Na terça-feira, o primeiro-ministro do Paquistão, Shehbaz Sharif, celebrou uma trégua de duas semanas, afirmando que Teerã, Washington e seus aliados “concordaram com um cessar-fogo imediato em todas as frentes, incluindo o Líbano e outros lugares”. No entanto, essa informação foi contradita pelo gabinete do primeiro-ministro israelense, Benjamin Netanyahu, que destacou que o acordo não se aplica ao território libanês.
Na manhã desta quarta-feira, um porta-voz militar de Israel afirmou que o Exército “continuará suas operações” contra o Hezbollah e emitiu novos alertas para que moradores do sul de Beirute e da cidade de Tiro deixem imediatamente suas casas em direção a áreas consideradas mais seguras.

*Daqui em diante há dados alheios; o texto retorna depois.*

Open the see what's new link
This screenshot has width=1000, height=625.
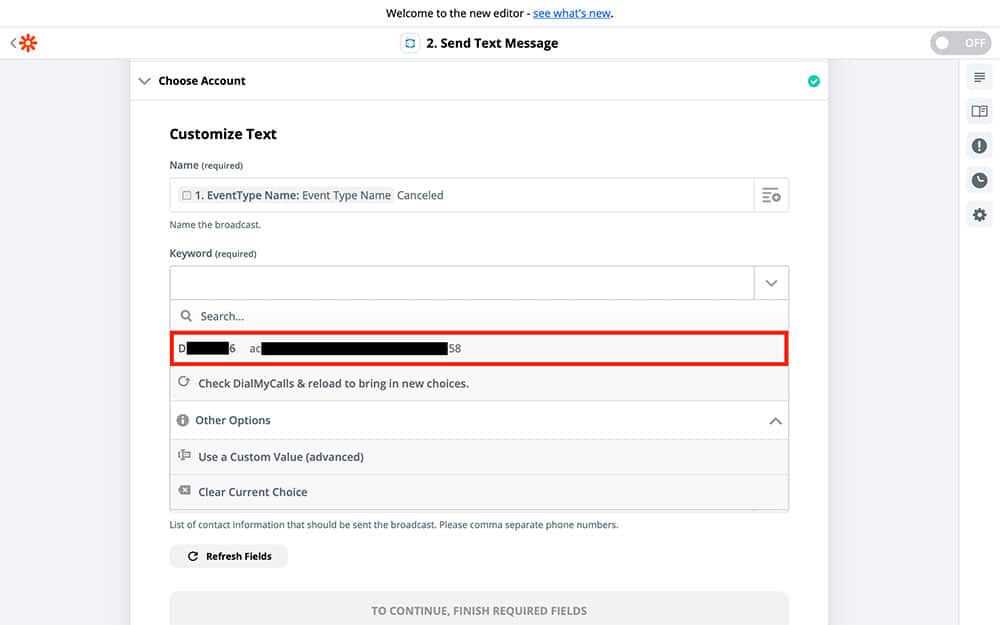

Após o aviso, um ataque aéreo em Sidon, no sul do Líbano, resultou em oito mortos e 22 feridos, conforme informações do Ministério da Saúde local. O Hezbollah, por sua vez, não reivindicou novos ataques contra Israel desde o anúncio da pausa nos confrontos entre Estados Unidos e Irã.
O Líbano tem sido afetado por uma guerra que dura mais de cinco semanas, tornando-se uma das várias frentes de conflito. O Hezbollah iniciou os ataques contra Israel em 2 de março, em retaliação à morte do líder supremo iraniano Ali Khamenei.
Na semana passada, o ministro da Defesa israelense, Israel Katz, declarou que as forças militares de Israel tomarão o sul do Líbano após a conclusão da guerra contra o Hezbollah. Ele acrescentou que centenas de milhares de libaneses deslocados não poderão retornar a suas residências até que a segurança no norte de Israel seja garantida.
Segundo Katz, “todas as casas das localidades adjacentes à fronteira no Líbano serão demolidas seguindo o modelo de Rafah e Beit Hanoun, em Gaza”. As ordens de retirada emitidas pelo Exército israelense já abrangem ao menos 15% do território libanês.
Desde o início do conflito, pelo menos 1.530 pessoas morreram no Líbano, incluindo 130 crianças, e milhares ficaram feridas, conforme dados do Ministério da Saúde. Mais de 1 milhão de pessoas foram forçadas a deixar suas casas devido aos bombardeios.